Uses vector similarity to map broad intents to specific routes.

• Mechanism: Encoder $\rightarrow$ Vector Search $\rightarrow$ Threshold Check.
• Use Case: RAG topic selection, intent classification.

2. Predictive Routing (Classifier-Based)

Uses a trained classifier (Bert, XGBoost, or Matrix Factorization like RouteLLM) to predict the probability that a weak model can successfully answer the query.

• Mechanism: P(Success|WeakModel) > Threshold ? Weak : Strong.
• Use Case: General purpose query optimization.

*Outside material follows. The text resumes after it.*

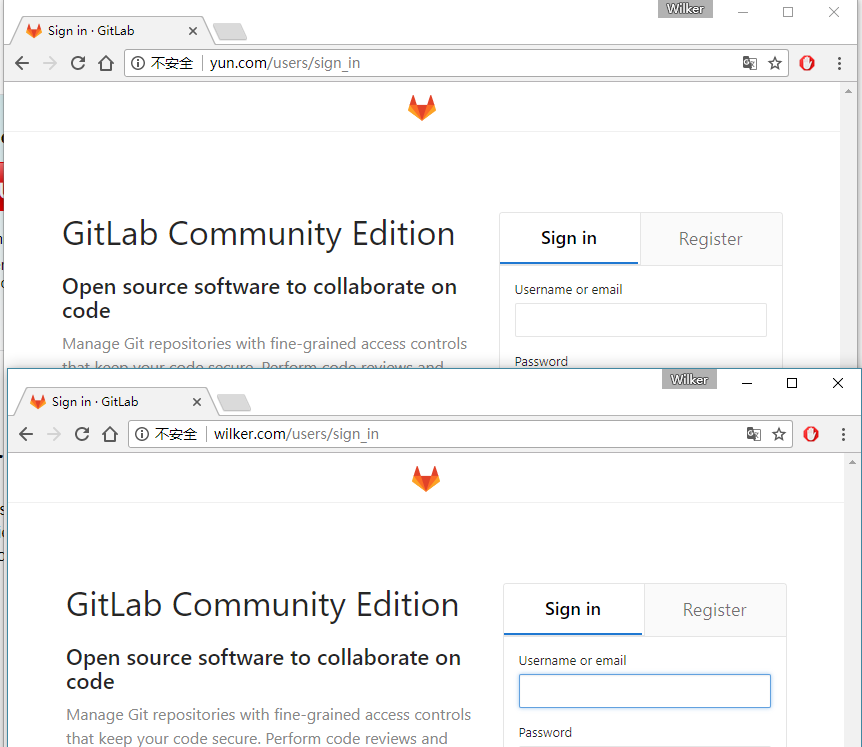The width and height of the screenshot is (862, 747).
Task: Bookmark yun.com page with the star icon
Action: pyautogui.click(x=775, y=63)
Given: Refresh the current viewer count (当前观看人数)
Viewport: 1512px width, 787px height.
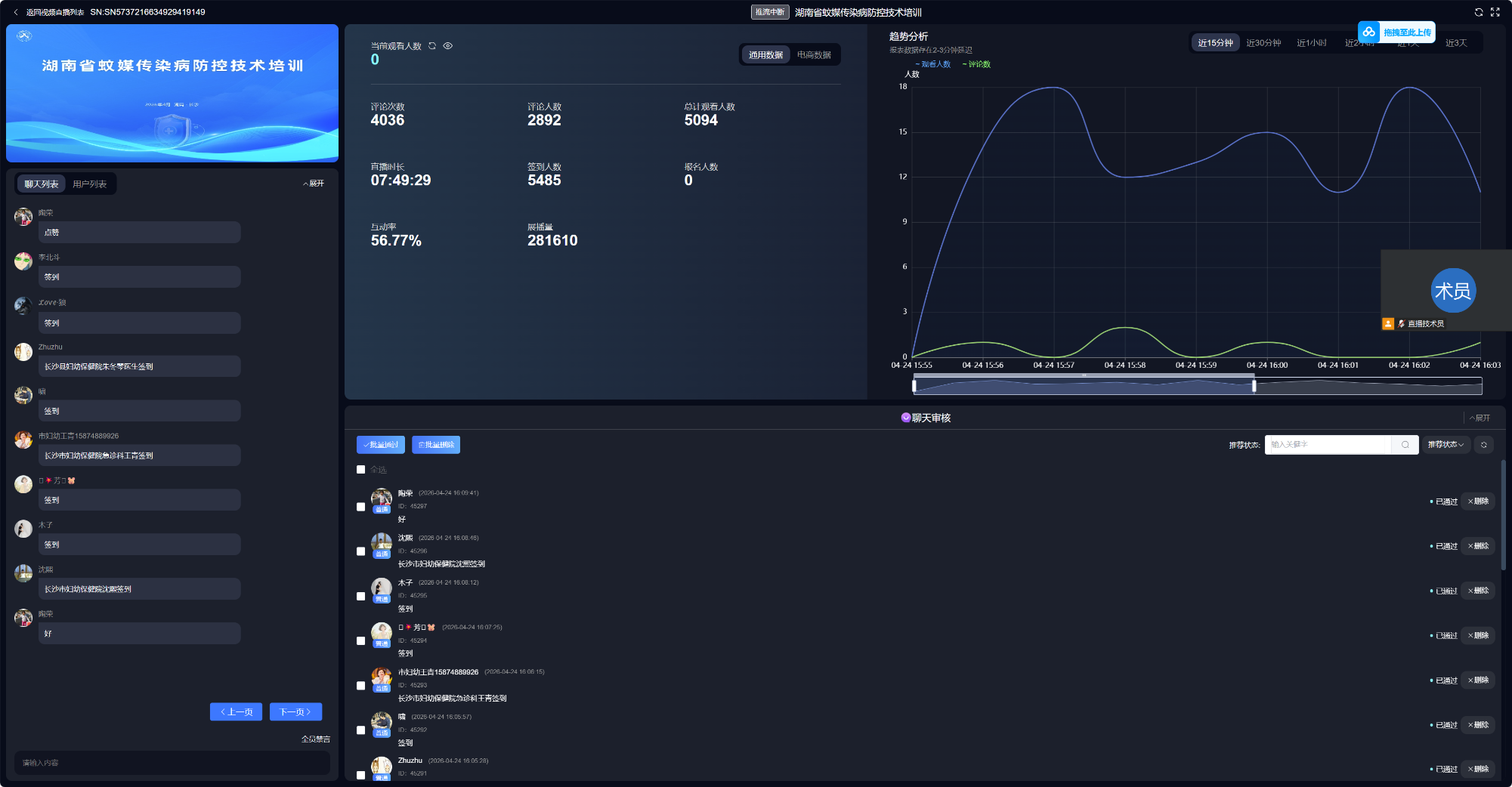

3. Cascading Routing (Waterfall)

A “fail-up” pattern that prioritizes cost.

• Mechanism: Try Weak Model $\rightarrow$ Validation Gate (Low Confidence?) $\rightarrow$ Strong Model.
• Advanced Mechanism (Escalation): Train/prompt the Weak Model (SLM) to actively recognize stalled states or uncertainty and explicitly request guidance from the Strong Model (as demonstrated by SWE-Protégé).
• Use Case: Code generation where syntax errors can trigger escalation, or sequential workflows where the primary model is an SLM.

4. Probabilistic Routing (Contextual Bandits)

Uses Reinforcement Learning to adapt routing weights based on user feedback or judge evaluation.

• Use Case: High-scale production systems with drifting query distributions.

5. Agentic Routing (Tool Use)

Structural routing where a dispatcher agent utilizes tools to delegate work.

• Mechanism: LLM outputs structured JSON choice (e.g., {"tool": "sql_agent"}). This includes Self-Escalation where an agent uses a tool to route the task back to an overwatch or expert model.
• Use Case: Complex multi-step workflows.

Anatomy

A complete routing system consists of three components:

1. The Model Registry

A configuration defining the available models and their capabilities.

• Strong/Frontier: High reasoning, expensive (e.g., Claude 3.5 Sonnet, GPT-4o, DeepSeek V3).
• Weak/Efficient: High speed, cheap (e.g., Haiku, Llama-3-8B, GPT-4o-mini).
• Specialist: Domain-optimized (e.g., StarCoder for SQL, Med-PaLM).

2. The Router (Gateway vs. Application)

• Gateway Layer: Centralized proxy (e.g., LiteLLM, Cloudflare AI Gateway). Handles auth, rate limits, and simple rule-based routing.
• Application Layer: Library-based logic (e.g., LangChain RunnableBranch). Handles logic requiring deep context (session history, variable state).

3. The Calibration

The specific thresholds or weights used to make decisions. These must be tuned against a “Preference Dataset” (pairs of queries and optimal model choices).

Operational Economics

The Sweet Spot

LLMs excel at:

• High ambiguity tasks requiring interpretation
• Generation of novel content
• Format/language transformation

Use deterministic code for:

• Hot paths requiring <100ms response
• High-volume operations
• Binary correctness (auth, financial calculations)

Anti-Patterns

The Monolith

Description: Reliance on a single “Frontier” model for all tasks. Consequence: Excessive cost and latency for simple tasks; inability to scale.

Silent Drift

Description: Hard-coded routing rules (e.g., “if length > 50”) that degrade as user behavior changes. Consequence: Routing becomes incorrectly optimized, sending hard queries to weak models. Fix: Use probabilistic routing or periodic recalibration.

Context Stuffing

Description: Overloading a single prompt with instructions instead of routing to specialized tools/agents. Consequence: “Lost in the Middle” phenomenon; higher hallucination rates.

Trade-offs

Dimension	Implications
Latency Overhead	The router itself adds latency (20-50ms for embeddings, 200ms+ for LLM routers). If the weak model saves 300ms but the router takes 400ms, you have negative ROI.
Complexity	Maintaining a router adds a control plane that can fail. It requires monitoring and dataset maintenance.
Consistency	Using multiple models can lead to inconsistent “tone” or formatting across a user session.

Relationship to Levels of Autonomy

Levels of Autonomy define human oversight requirements. Model Routing matches computational capability to task characteristics:

• Complex architectural decisions (L3) $\rightarrow$ High Reasoning models
• Well-specified implementation tasks (L3) $\rightarrow$ High Throughput models
• Exploratory analysis (L2) $\rightarrow$ Massive Context models

Applied in:

• Agentic SDLC — Optimization of the factory floor.
• Adversarial Code Review — using different models for Builder vs Critic.